El trabajo, las parejas, las hipotecas y los hijos fueron reduciendo nuestro tiempo compartido y las quedadas comenzaron a ser mucho más difíciles pese a no vivir lejos. Muchas veces caemos en la cutrísima fórmula del "hay que verse más" y no suele suceder más de dos o tres veces al año. Cada vez que hablamos, cumplimentamos como notarios el mismo orden del día: la familia, el amor, el trabajo, los amigos comunes, algo de política y que yo ya no veo casi fútbol. Los temas de actualidad quedan postergados al final y si no tenemos mucha tarde por delante, pasa como con el temario de historia en el colegio: el profesor siempre se quedaba atascado en la Revolución Industrial, así que ningún niño de los 80 supo Historia Contemporánea hasta que un día nos empollamos la Larousse por nuestra cuenta.

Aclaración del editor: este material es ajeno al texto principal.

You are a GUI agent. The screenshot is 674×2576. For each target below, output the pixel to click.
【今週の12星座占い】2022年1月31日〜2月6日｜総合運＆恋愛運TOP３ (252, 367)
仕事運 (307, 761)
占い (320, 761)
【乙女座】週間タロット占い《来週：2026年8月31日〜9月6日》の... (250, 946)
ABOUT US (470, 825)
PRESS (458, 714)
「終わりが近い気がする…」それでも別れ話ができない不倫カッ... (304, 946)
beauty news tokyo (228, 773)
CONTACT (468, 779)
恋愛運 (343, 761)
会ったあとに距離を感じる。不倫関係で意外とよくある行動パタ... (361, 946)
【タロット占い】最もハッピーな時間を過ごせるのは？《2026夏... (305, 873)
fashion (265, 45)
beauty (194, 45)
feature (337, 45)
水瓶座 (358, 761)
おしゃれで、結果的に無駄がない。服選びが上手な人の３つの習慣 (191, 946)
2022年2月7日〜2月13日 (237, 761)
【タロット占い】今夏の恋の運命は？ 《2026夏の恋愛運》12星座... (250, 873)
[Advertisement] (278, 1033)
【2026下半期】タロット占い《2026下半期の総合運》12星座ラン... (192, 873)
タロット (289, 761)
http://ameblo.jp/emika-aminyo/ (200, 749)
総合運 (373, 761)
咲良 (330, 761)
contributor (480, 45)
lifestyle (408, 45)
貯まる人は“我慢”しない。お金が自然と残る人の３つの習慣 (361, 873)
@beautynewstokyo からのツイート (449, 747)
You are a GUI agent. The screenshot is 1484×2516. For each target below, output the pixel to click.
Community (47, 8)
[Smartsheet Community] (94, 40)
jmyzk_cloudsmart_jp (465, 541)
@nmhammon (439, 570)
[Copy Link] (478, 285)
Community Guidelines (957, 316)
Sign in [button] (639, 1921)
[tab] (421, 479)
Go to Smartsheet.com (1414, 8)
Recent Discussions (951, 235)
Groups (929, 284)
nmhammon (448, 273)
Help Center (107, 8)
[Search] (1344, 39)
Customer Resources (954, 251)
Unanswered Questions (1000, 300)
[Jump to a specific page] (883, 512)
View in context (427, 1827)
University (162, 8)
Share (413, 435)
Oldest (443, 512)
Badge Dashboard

Sé que el tiempo ya no es infinito y que nunca volveremos a aquella calle embocada juntos a diario. Que las meriendas tampoco serán compartidas, a no ser que nuestros hijos tomen el testigo y se les ocurra reeditarnos, y que a lo sumo lo veré 30 o 40 veces más en mi vida. Pero también sé que cada vez que llega la Navidad es el primero en el que pienso. Porque la Navidad existe justo para eso. Para recordarte que un día fuiste furiosamente inocente y estuviste más tranquilo. Y por eso le llamo. Necesito volver a aquel rincón de la conciencia donde las tardes eran interminables y los veranos de tres meses separados, muchísimo más. No tengo claro si daríamos un órgano por el otro porque ese lugar ahora lo ocupan las parejas, pero cada vez que repaso Las consecuencias del amor y compruebo cómo en la trágica escena final Titta di Girolamo guarda el último pensamiento para su amigo Dino —que trabaja reparando postes de teléfono en los Alpes— para mí tiene todo el sentido. Antes de desaparecer, el protagonista recita como un mantra de quien no vio hace 25 años: "Sigue siendo mi mejor amigo". Dino es allegado de Titta. Y Joaquín, mío.